I remember thinking, “Sure whatever, doc. Like you know for sure that I now have secondary-progressive MS. Seriously.”
But he did, and now I think I understand why.
As many of us know, MS can be categorized as relapsing-remitting, characterized primarily by relapses; progressive-relapsing or secondary-progressive, with either relapsing and progressive characteristics; or primary-progressive, characterized by steady worsening of neurologic functioning without any distinct relapses.
Like most of us living with this disease, I fell into the relapsing-remitting group for the first few years after my diagnosis.

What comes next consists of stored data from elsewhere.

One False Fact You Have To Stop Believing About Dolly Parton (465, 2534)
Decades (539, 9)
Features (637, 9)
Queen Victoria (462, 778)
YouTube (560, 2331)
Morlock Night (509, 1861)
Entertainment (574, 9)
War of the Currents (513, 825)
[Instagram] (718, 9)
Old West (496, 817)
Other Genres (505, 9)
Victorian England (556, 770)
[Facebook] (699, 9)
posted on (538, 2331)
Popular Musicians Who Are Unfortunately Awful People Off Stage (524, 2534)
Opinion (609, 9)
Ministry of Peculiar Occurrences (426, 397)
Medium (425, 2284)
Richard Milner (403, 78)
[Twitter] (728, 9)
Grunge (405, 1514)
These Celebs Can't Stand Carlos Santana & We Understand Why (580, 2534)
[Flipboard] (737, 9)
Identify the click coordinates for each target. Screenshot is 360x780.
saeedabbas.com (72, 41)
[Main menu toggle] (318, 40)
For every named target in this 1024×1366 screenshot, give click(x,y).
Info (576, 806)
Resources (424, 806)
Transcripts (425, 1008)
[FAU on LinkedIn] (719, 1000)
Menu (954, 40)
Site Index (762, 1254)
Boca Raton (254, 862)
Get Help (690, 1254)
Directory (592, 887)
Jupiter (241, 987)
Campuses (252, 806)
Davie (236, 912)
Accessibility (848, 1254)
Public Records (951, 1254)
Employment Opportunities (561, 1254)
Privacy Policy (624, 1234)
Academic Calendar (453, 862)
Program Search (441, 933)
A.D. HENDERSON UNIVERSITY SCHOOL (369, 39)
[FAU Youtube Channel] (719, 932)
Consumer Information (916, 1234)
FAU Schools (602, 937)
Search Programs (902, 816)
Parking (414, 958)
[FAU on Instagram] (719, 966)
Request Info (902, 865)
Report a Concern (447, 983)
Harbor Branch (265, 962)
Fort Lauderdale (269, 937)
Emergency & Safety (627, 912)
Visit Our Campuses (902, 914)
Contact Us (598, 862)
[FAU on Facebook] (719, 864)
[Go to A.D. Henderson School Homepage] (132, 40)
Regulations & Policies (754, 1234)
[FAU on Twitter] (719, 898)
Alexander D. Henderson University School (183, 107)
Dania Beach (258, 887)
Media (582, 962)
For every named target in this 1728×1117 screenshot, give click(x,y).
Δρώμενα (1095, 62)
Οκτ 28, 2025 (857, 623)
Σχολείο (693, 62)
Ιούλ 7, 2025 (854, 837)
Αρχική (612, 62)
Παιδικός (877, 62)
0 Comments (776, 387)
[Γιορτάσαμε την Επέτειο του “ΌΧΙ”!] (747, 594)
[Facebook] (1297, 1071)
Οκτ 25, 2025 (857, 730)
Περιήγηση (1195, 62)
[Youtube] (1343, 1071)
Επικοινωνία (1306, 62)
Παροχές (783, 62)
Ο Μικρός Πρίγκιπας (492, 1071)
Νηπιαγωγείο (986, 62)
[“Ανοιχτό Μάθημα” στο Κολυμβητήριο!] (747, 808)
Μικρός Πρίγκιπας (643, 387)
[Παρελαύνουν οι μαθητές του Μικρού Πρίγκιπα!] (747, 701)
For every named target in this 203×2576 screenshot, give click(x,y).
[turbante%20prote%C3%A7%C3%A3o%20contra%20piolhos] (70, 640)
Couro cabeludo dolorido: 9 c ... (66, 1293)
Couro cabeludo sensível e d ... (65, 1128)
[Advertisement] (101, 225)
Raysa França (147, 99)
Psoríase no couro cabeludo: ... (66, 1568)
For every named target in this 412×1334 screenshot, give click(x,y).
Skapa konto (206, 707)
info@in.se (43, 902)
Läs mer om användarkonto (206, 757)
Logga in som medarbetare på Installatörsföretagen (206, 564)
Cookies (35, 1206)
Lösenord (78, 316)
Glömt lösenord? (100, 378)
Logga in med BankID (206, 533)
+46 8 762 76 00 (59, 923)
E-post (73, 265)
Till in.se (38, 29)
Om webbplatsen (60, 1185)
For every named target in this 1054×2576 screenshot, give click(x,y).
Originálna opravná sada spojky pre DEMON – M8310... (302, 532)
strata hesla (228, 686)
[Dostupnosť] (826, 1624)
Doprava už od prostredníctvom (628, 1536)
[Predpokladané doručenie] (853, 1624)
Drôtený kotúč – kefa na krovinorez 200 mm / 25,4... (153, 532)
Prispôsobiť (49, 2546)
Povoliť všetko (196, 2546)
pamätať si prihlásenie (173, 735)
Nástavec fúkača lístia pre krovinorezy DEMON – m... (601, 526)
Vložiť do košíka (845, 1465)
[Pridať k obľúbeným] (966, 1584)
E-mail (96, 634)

Secondary-progressive MS marks the transition from the inflammatory process that occurs in relapsing-remitting MS to a process characterized by gradual destruction and loss of nerve fibers. Of the 85 percent of people initially diagnosed as relapsing-remitting, approximately half will transition to secondary-progressive within 10 years, and 90 percent will transition within 25 years. Kind of confusing, huh?
But the important part I’ve taken away from this diagnostic change is that, according to the National Multiple Sclerosis Society, “Once this transition occurs, a person will gradually experience fewer relapses (also called attacks or exacerbations), and possibly none at all. In those people who continue to experience relapses, this disease course is considered relapsing as well as progressive.”
So when exactly did my doctor come to this conclusion? 2001 was a tough year for me emotionally and, as I look back now, physically too. My health just started becoming much more unpredictable. I was falling more than I was accustomed to and more fatigued than normal, but treating my disease progression with physical therapy and a course of IV solummedrol — as I’d done in the past — was not giving me any relief.
To say I was a basket case would be an understatement. I was so very upset and scared and was a nuisance to my neurologist — I wouldn’t stop calling him. Asking questions about what he was going to do. I needed help… anything he could do. And that’s when he first recommended plasmapheresis. Interesting, I thought, but what is it?
He explained that plasmapheresis is a blood-cleansing procedure (also known as plasma exchange) that removes the circulating antibodies thought to be active in my MS. Through this procedure whole blood is withdrawn from the person and then the blood is separated into red and white cells using a centrifuge. Then the red blood cells and, in my case, synthetic albumin was transfused back into me.
In 2002, I put faith in my doctor and tried this unconventional treatment. He thought it would be an effective secondary therapy for my attack that was not responding to previously effective treatments. At that time I was desperate for relief, and plasma exchange gave me some. At least, for a while.
A few months after it finished, I started worsening again. I learned then that plasma exchange should be considered a treatment alternative only for the few who do not respond to steroids and should only be used for a short time.
Sadly when plasmapheresis no longer helped, my doctor told me the reality of my disease progression. When he did, I decided to begin treatment using Novantrone.
I will never regret trying plasmapheresis. I only regret that the results didn’t last longer for me. Accepting that I am now living with secondary-progressive Multiple Sclerosis is tough sometimes, but I still have hope for my future.